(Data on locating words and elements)
= = =
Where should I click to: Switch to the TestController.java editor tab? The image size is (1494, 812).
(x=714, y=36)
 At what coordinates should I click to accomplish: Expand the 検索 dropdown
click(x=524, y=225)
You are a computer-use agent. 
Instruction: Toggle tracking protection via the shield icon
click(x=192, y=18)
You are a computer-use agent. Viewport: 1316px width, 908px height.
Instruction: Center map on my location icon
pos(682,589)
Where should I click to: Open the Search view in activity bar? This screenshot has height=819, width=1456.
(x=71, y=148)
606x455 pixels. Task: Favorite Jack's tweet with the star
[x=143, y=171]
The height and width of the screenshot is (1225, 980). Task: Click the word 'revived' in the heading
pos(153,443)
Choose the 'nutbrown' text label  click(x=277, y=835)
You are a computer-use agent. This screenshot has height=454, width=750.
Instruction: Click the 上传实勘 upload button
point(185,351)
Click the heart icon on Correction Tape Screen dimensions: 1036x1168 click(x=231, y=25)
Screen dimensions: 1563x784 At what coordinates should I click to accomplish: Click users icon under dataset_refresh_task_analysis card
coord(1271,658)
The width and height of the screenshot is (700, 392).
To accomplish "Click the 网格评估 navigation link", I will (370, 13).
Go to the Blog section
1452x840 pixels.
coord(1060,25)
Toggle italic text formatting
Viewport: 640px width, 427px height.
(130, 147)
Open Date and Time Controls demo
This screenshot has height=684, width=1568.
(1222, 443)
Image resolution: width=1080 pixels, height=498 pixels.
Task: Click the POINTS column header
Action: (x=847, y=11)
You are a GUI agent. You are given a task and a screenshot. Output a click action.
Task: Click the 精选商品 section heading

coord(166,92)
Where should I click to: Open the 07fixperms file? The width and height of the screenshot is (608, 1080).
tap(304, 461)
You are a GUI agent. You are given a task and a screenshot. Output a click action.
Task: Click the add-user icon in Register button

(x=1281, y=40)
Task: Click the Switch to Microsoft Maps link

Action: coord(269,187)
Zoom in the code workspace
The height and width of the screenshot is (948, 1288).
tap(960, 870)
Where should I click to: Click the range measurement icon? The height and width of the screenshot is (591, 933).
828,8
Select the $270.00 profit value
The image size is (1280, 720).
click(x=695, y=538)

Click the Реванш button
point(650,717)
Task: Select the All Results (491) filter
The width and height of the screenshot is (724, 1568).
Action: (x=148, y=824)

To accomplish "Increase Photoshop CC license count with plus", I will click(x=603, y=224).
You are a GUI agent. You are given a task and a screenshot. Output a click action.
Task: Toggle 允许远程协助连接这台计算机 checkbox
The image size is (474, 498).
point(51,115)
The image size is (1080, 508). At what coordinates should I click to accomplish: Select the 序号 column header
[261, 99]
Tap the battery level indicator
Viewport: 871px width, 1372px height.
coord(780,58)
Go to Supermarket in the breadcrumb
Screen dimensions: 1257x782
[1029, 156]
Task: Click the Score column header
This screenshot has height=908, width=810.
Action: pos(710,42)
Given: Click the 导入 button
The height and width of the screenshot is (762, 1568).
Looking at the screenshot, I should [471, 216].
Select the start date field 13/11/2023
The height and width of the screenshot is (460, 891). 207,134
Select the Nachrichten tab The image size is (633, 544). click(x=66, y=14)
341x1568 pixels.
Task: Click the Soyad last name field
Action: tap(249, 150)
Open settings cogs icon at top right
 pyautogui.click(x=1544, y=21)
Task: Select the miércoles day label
= = =
#### Problem to solve:
Starting with the line with "Where should I click to: Open the Search" and going on through the line with "Choose the 'nutbrown'", write out those lines of the data again, swapping "tweet" for "post" and leaving everything else the same.

#### Exercise response:
Where should I click to: Open the Search view in activity bar? This screenshot has height=819, width=1456.
(x=71, y=148)
606x455 pixels. Task: Favorite Jack's post with the star
[x=143, y=171]
The height and width of the screenshot is (1225, 980). Task: Click the word 'revived' in the heading
pos(153,443)
Choose the 'nutbrown' text label  click(x=277, y=835)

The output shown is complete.